LADY UTTERWORD. I shall invite them for Christmas.

HECTOR. Their absence leaves us both without our natural chaperones.

LADY UTTERWORD. Children are certainly very inconvenient sometimes. But intelligent people can always manage, unless they are Bohemians.

HECTOR. You are no Bohemian; but you are no Puritan either: your attraction is alive and powerful. What sort of woman do you count yourself?

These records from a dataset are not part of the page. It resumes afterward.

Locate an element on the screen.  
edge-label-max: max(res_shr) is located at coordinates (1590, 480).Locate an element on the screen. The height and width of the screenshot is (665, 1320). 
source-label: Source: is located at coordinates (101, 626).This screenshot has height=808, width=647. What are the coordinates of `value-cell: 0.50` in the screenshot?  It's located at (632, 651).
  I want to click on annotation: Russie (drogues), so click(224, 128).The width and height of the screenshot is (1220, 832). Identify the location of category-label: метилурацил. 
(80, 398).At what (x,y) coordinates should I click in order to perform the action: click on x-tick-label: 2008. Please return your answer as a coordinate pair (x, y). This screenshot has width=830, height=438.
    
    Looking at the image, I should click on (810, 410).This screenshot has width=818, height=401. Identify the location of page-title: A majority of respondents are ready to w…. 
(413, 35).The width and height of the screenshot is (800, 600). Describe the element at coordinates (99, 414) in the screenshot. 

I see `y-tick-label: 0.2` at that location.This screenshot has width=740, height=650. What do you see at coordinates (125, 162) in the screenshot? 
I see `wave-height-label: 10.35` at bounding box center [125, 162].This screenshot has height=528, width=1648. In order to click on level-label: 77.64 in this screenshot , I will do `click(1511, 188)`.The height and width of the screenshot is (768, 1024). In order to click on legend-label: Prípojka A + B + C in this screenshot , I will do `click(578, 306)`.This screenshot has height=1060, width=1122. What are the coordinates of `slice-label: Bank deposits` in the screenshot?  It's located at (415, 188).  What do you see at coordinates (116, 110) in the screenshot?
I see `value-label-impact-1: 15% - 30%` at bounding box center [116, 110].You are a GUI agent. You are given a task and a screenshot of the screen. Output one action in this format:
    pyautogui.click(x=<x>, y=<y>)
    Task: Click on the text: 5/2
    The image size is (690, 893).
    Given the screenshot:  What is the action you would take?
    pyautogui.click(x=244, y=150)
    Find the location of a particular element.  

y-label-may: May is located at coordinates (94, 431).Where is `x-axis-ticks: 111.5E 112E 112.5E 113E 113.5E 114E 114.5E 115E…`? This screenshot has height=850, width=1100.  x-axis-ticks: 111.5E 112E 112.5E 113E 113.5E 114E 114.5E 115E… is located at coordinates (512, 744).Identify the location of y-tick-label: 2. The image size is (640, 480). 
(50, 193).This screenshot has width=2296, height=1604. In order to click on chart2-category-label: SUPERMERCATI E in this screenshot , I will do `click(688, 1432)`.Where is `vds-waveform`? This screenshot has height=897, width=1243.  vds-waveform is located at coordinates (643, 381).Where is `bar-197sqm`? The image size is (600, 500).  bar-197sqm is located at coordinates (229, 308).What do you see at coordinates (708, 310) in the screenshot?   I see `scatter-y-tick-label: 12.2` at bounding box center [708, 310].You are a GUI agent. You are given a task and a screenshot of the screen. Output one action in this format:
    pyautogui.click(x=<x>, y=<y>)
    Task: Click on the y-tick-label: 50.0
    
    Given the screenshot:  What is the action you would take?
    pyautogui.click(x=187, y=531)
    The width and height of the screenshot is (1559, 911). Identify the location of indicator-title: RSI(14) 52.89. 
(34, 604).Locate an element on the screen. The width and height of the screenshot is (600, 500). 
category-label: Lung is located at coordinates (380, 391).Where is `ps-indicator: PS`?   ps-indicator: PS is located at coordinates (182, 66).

LADY UTTERWORD. I am a woman of the world, Hector; and I can assure you that if you will only take the trouble always to do the perfectly correct thing, and to say the perfectly correct thing, you can do just what you like. An ill-conducted, careless woman gets simply no chance. An ill-conducted, careless man is never allowed within arm's length of any woman worth knowing.

HECTOR. I see. You are neither a Bohemian woman nor a Puritan woman. You are a dangerous woman.

LADY UTTERWORD. On the contrary, I am a safe woman.

HECTOR. You are a most accursedly attractive woman. Mind, I am not making love to you. I do not like being attracted. But you had better know how I feel if you are going to stay here.

LADY UTTERWORD. You are an exceedingly clever lady-killer, Hector. And terribly handsome. I am quite a good player, myself, at that game. Is it quite understood that we are only playing?